Do electric utilities have the ability to shut off power under current law?
SDCL 49-34A-2.1 provides in relevant part that
No public utility may, except in cases of emergency, fail to provide, discontinue,
reduce or impair service to a community, or a part of a community, except for
nonpayment of account or violation of rules and regulations, unless permission has
been first obtained from the Public Utilities Commission to do so. …
Therefore, pursuant to this law a public utility may disconnect power in cases of emergency.
What is a Public Safety Power Shutoff plan (PSPS)?
A Public Safety Power Shutoff (PSPS) is a safety measure initiated by utilities, designed to reduce the risk of wildfire or other catastrophic events and to protect infrastructure, as well as company, public, and private property and the health and safety of residents by proactively temporarily deenergizing power lines during extreme and dangerous weather conditions.
What is the PUC’s role in utility companies’ PSPS plans?

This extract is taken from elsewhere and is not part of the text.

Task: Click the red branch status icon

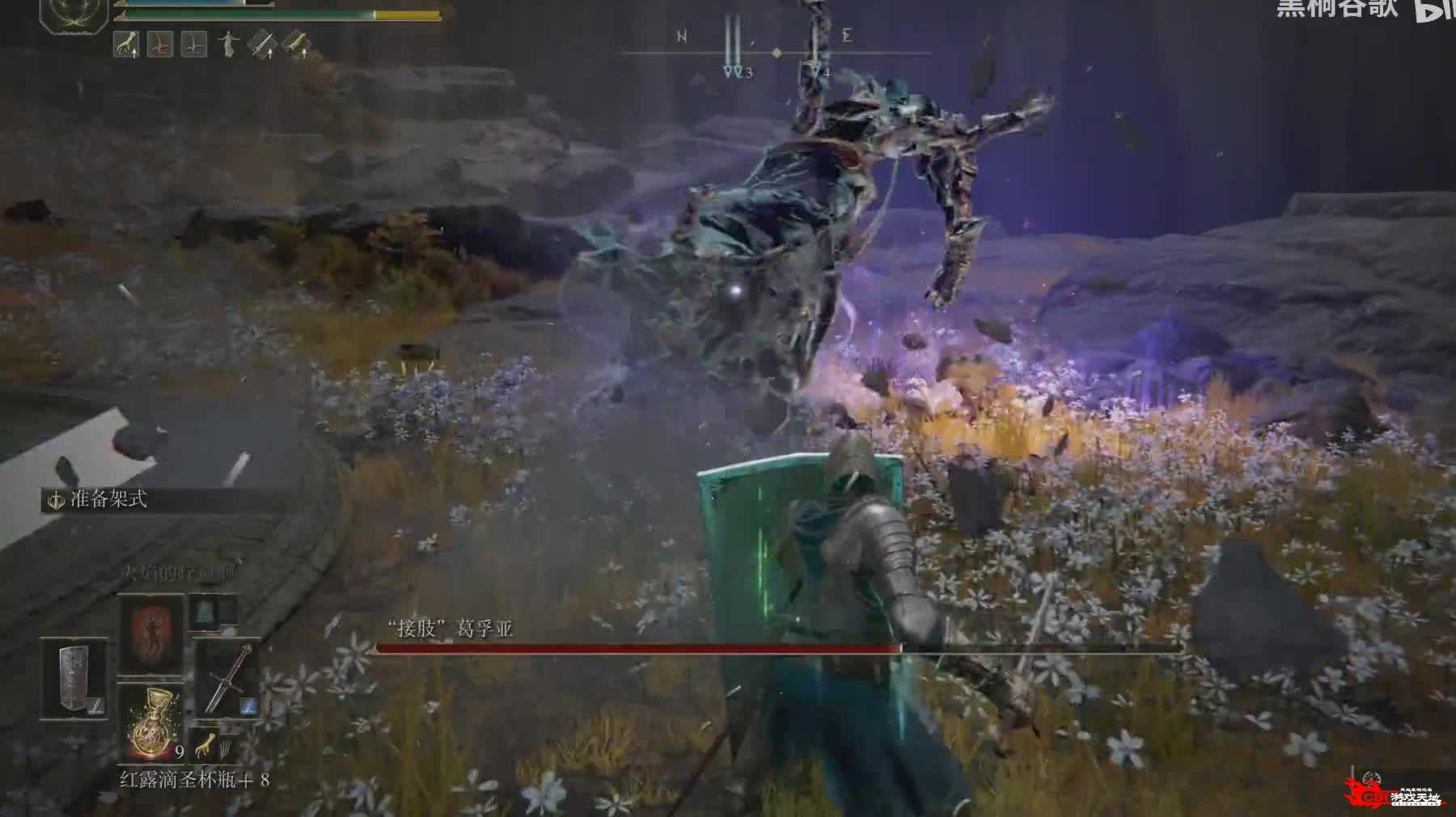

Under current South Dakota law, the PUC does not have authority to require or approve the plan.
Are PSPSs common?
PSPS plans and wildfire prevention procedures are not unique to any one utility. PSPS plans have become a topic of conversation across the county, particularly in the wake of devastating fires on the West Coast in 2018 and in Hawaii in 2023 where lives were lost, for example. Therefore, this is a topic that many, if not all states, are dealing with.